US cuts Russian oil tariff threat from 500% to 100%
The revised proposal exempts countries importing under 15% of Russia’s gas exports while reducing dependence, including Japan, France, Hungary and Belgium.
- Tariffs reduced from 500% to up to 100% for top buyers.
- President may waive sanctions if in U.S. national interest.
- Exemptions for countries importing <15% of Russia’s gas and reducing dependence.
- Targets include Russia’s shadow tanker fleet, central bank, and major LNG projects.
- Major affected purchasers: China, India, Slovakia, Hungary, Azerbaijan.
The U.S. Congress has moved to recalibrate a high-stakes strategy aimed at turning up the economic heat on Moscow. Lawmakers unveiled a revised version of a bipartisan Russia sanctions bill first introduced by the late Senator Lindsey Graham and Senator Richard Blumenthal. The original measure, which had alarmed trading partners, proposed astronomical tariffs on countries importing Russian energy. The new bill dials that back: if enacted, it would empower the U.S. president to impose tariffs up to 100 percent on top buyers of Russian crude and natural gas, rather than the earlier, much harsher 500 percent threat.
At its heart, the bill reflects a straightforward geopolitical calculation. U.S. architects of the measure believe that squeezing markets for Russian energy will constrict Moscow’s ability to wage its prolonged campaign in Ukraine. Congressional backers argue the combination of financial sanctions against officials, restrictions on Russia’s state-owned energy projects and banking system, and tariffs on third-party importers will raise the costs of supporting Russia’s war machine. The revised text also targets practical enablers, including the so-called “shadow fleet” of tankers that operate outside Western maritime services.
The new version introduces pragmatic exceptions designed to soften diplomatic fallout. Countries importing less than 15 percent of Russia’s gas exports and actively reducing their dependence could be exempted. That carve-out appears tailored to spare nations such as Japan, France, Hungary and Belgium—each significant gas buyers that are either diversifying supplies or taking steps to reduce reliance on Moscow. The bill further permits a presidential waiver when U.S. national interests demand flexibility, signalling lawmakers’ desire to keep room for high-level diplomacy.
For India and China—the two largest buyers of Russian crude—the ramifications are especially fraught.
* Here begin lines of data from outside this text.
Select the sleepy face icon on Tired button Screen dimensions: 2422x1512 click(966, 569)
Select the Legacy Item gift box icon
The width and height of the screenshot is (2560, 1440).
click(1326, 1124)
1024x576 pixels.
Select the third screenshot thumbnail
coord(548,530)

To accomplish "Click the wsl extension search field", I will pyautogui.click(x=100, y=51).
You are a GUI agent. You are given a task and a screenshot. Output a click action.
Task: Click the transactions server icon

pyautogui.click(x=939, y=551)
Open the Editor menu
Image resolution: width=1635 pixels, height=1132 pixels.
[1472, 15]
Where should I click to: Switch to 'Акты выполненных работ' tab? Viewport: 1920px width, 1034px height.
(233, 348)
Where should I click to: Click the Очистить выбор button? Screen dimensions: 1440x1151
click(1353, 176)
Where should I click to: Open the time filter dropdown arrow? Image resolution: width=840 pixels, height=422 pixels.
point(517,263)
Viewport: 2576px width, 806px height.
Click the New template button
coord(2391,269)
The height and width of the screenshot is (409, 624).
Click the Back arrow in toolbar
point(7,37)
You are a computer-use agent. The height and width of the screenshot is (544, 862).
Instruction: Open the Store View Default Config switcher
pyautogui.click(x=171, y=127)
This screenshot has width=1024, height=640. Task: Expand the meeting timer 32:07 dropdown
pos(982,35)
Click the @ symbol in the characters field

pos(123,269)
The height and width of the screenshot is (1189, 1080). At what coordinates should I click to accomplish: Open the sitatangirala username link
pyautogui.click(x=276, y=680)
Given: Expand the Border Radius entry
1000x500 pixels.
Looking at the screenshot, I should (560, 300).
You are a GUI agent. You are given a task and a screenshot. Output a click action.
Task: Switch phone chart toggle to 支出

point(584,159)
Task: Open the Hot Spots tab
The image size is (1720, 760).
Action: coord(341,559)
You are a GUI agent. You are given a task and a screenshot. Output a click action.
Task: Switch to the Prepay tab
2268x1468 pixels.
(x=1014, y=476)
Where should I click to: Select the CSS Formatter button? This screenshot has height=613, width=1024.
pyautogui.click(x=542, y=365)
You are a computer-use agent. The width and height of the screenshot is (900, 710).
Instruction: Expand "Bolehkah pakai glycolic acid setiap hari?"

Both nations have increased purchases of discounted Russian oil in recent years, motivated by energy security, economic calculations, and geopolitical balancing. A tariff of up to 100 percent could sharply raise the cost of those imports, compelling New Delhi and Beijing to rethink supply chains or absorb higher domestic fuel prices. That in turn risks destabilising delicate trade and diplomatic ties with Washington. Indian policymakers will have to balance energy affordability and strategic autonomy against the prospect of friction with a key partner.
Beyond India and China, several smaller European buyers like Slovakia and Hungary also feature on the list of top crude importers. For them, the choice is no less painful: curtail Russian imports faster or face punitive levies that could strain economies already grappling with inflation and supply-chain shocks.
Behind the legal language and tariff numbers are people: families paying for heating and fuel, workers in energy sectors, traders adjusting long-term contracts, and diplomats recalibrating alliances. The bill’s architects say their aim is to hasten an end to a conflict that has exacted a terrible human toll. Critics warn that secondary sanctions and tariffs risk widening the war’s economic impact, hitting ordinary citizens and complicating global cooperation.
As the bill moves through Congress, the inclusion of waivers and exemptions signals lawmakers’ recognition that punitive policy must be tempered with realism. Whether the measure will achieve its strategic aim—persuading Russia to end hostilities—remains uncertain. What is clear is that the proposed tariffs will force countries to confront a stark trade-off between energy needs, economic costs, and geopolitical alignment.